> Data excerpts

-- Begin --

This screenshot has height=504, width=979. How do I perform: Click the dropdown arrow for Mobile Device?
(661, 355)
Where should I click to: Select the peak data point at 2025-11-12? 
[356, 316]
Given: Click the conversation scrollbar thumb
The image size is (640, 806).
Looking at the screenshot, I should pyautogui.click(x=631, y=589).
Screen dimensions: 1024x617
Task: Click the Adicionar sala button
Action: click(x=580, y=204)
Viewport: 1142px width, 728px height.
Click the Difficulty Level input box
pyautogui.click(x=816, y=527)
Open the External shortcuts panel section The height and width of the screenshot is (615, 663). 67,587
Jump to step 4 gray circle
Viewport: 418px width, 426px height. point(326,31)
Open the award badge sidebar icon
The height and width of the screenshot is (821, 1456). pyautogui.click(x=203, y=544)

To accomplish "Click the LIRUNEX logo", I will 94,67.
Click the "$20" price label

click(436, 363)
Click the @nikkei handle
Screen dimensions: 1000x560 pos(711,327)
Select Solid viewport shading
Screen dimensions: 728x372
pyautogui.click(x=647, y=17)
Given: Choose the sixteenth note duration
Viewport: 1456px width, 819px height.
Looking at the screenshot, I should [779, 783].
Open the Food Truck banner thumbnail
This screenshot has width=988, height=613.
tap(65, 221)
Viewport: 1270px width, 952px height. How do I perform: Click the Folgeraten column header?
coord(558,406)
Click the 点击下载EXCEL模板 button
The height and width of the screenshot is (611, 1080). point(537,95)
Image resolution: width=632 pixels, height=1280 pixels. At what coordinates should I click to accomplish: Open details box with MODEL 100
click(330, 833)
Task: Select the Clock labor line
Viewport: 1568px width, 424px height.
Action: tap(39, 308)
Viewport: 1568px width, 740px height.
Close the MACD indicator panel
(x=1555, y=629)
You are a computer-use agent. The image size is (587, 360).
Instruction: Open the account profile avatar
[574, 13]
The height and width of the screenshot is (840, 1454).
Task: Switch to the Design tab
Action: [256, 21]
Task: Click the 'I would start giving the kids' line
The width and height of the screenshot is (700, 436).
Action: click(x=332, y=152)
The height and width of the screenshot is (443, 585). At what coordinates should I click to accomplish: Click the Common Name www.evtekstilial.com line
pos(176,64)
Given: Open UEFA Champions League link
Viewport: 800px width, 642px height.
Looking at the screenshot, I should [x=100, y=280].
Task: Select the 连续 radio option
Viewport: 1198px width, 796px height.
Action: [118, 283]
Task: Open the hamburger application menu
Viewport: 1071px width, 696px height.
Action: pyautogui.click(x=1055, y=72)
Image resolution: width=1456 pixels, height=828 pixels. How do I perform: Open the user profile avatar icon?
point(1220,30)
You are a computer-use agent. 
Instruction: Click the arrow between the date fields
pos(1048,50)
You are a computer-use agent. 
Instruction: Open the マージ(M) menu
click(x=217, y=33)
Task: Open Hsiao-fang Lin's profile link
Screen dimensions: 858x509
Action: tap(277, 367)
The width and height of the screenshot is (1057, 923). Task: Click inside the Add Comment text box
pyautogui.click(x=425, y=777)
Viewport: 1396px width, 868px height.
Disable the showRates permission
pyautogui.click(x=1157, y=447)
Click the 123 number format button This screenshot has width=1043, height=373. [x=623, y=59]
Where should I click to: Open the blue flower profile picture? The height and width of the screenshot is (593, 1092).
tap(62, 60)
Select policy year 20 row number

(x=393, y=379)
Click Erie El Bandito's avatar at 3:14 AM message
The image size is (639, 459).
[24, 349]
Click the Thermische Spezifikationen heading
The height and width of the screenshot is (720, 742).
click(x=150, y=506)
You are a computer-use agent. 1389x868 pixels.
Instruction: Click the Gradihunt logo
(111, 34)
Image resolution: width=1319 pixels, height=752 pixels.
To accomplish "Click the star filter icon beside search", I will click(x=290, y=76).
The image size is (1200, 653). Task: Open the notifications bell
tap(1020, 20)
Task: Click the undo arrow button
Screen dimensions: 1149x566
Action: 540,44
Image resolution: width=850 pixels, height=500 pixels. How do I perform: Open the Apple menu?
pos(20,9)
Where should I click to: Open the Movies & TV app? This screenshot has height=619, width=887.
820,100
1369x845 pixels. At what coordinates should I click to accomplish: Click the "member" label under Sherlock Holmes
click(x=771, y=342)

-- End --

> Exercise objective
Format every line of the listing above as a Markdown table with the columns Row and Line, numbering the rows and omitting blank lines.

> Task answer
| Row | Line |
|---|---|
| 1 | This screenshot has height=504, width=979. How do I perform: Click the dropdown arrow for Mobile Device? |
| 2 | (661, 355) |
| 3 | Where should I click to: Select the peak data point at 2025-11-12?  |
| 4 | [356, 316] |
| 5 | Given: Click the conversation scrollbar thumb |
| 6 | The image size is (640, 806). |
| 7 | Looking at the screenshot, I should pyautogui.click(x=631, y=589). |
| 8 | Screen dimensions: 1024x617 |
| 9 | Task: Click the Adicionar sala button |
| 10 | Action: click(x=580, y=204) |
| 11 | Viewport: 1142px width, 728px height. |
| 12 | Click the Difficulty Level input box |
| 13 | pyautogui.click(x=816, y=527) |
| 14 | Open the External shortcuts panel section The height and width of the screenshot is (615, 663). 67,587 |
| 15 | Jump to step 4 gray circle |
| 16 | Viewport: 418px width, 426px height. point(326,31) |
| 17 | Open the award badge sidebar icon |
| 18 | The height and width of the screenshot is (821, 1456). pyautogui.click(x=203, y=544) |
| 19 | To accomplish "Click the LIRUNEX logo", I will 94,67. |
| 20 | Click the "$20" price label |
| 21 | click(436, 363) |
| 22 | Click the @nikkei handle |
| 23 | Screen dimensions: 1000x560 pos(711,327) |
| 24 | Select Solid viewport shading |
| 25 | Screen dimensions: 728x372 |
| 26 | pyautogui.click(x=647, y=17) |
| 27 | Given: Choose the sixteenth note duration |
| 28 | Viewport: 1456px width, 819px height. |
| 29 | Looking at the screenshot, I should [779, 783]. |
| 30 | Open the Food Truck banner thumbnail |
| 31 | This screenshot has width=988, height=613. |
| 32 | tap(65, 221) |
| 33 | Viewport: 1270px width, 952px height. How do I perform: Click the Folgeraten column header? |
| 34 | coord(558,406) |
| 35 | Click the 点击下载EXCEL模板 button |
| 36 | The height and width of the screenshot is (611, 1080). point(537,95) |
| 37 | Image resolution: width=632 pixels, height=1280 pixels. At what coordinates should I click to accomplish: Open details box with MODEL 100 |
| 38 | click(330, 833) |
| 39 | Task: Select the Clock labor line |
| 40 | Viewport: 1568px width, 424px height. |
| 41 | Action: tap(39, 308) |
| 42 | Viewport: 1568px width, 740px height. |
| 43 | Close the MACD indicator panel |
| 44 | (x=1555, y=629) |
| 45 | You are a computer-use agent. The image size is (587, 360). |
| 46 | Instruction: Open the account profile avatar |
| 47 | [574, 13] |
| 48 | The height and width of the screenshot is (840, 1454). |
| 49 | Task: Switch to the Design tab |
| 50 | Action: [256, 21] |
| 51 | Task: Click the 'I would start giving the kids' line |
| 52 | The width and height of the screenshot is (700, 436). |
| 53 | Action: click(x=332, y=152) |
| 54 | The height and width of the screenshot is (443, 585). At what coordinates should I click to accomplish: Click the Common Name www.evtekstilial.com line |
| 55 | pos(176,64) |
| 56 | Given: Open UEFA Champions League link |
| 57 | Viewport: 800px width, 642px height. |
| 58 | Looking at the screenshot, I should [x=100, y=280]. |
| 59 | Task: Select the 连续 radio option |
| 60 | Viewport: 1198px width, 796px height. |
| 61 | Action: [118, 283] |
| 62 | Task: Open the hamburger application menu |
| 63 | Viewport: 1071px width, 696px height. |
| 64 | Action: pyautogui.click(x=1055, y=72) |
| 65 | Image resolution: width=1456 pixels, height=828 pixels. How do I perform: Open the user profile avatar icon? |
| 66 | point(1220,30) |
| 67 | You are a computer-use agent.  |
| 68 | Instruction: Click the arrow between the date fields |
| 69 | pos(1048,50) |
| 70 | You are a computer-use agent.  |
| 71 | Instruction: Open the マージ(M) menu |
| 72 | click(x=217, y=33) |
| 73 | Task: Open Hsiao-fang Lin's profile link |
| 74 | Screen dimensions: 858x509 |
| 75 | Action: tap(277, 367) |
| 76 | The width and height of the screenshot is (1057, 923). Task: Click inside the Add Comment text box |
| 77 | pyautogui.click(x=425, y=777) |
| 78 | Viewport: 1396px width, 868px height. |
| 79 | Disable the showRates permission |
| 80 | pyautogui.click(x=1157, y=447) |
| 81 | Click the 123 number format button This screenshot has width=1043, height=373. [x=623, y=59] |
| 82 | Where should I click to: Open the blue flower profile picture? The height and width of the screenshot is (593, 1092). |
| 83 | tap(62, 60) |
| 84 | Select policy year 20 row number |
| 85 | (x=393, y=379) |
| 86 | Click Erie El Bandito's avatar at 3:14 AM message |
| 87 | The image size is (639, 459). |
| 88 | [24, 349] |
| 89 | Click the Thermische Spezifikationen heading |
| 90 | The height and width of the screenshot is (720, 742). |
| 91 | click(x=150, y=506) |
| 92 | You are a computer-use agent. 1389x868 pixels. |
| 93 | Instruction: Click the Gradihunt logo |
| 94 | (111, 34) |
| 95 | Image resolution: width=1319 pixels, height=752 pixels. |
| 96 | To accomplish "Click the star filter icon beside search", I will click(x=290, y=76). |
| 97 | The image size is (1200, 653). Task: Open the notifications bell |
| 98 | tap(1020, 20) |
| 99 | Task: Click the undo arrow button |
| 100 | Screen dimensions: 1149x566 |
| 101 | Action: 540,44 |
| 102 | Image resolution: width=850 pixels, height=500 pixels. How do I perform: Open the Apple menu? |
| 103 | pos(20,9) |
| 104 | Where should I click to: Open the Movies & TV app? This screenshot has height=619, width=887. |
| 105 | 820,100 |
| 106 | 1369x845 pixels. At what coordinates should I click to accomplish: Click the "member" label under Sherlock Holmes |
| 107 | click(x=771, y=342) |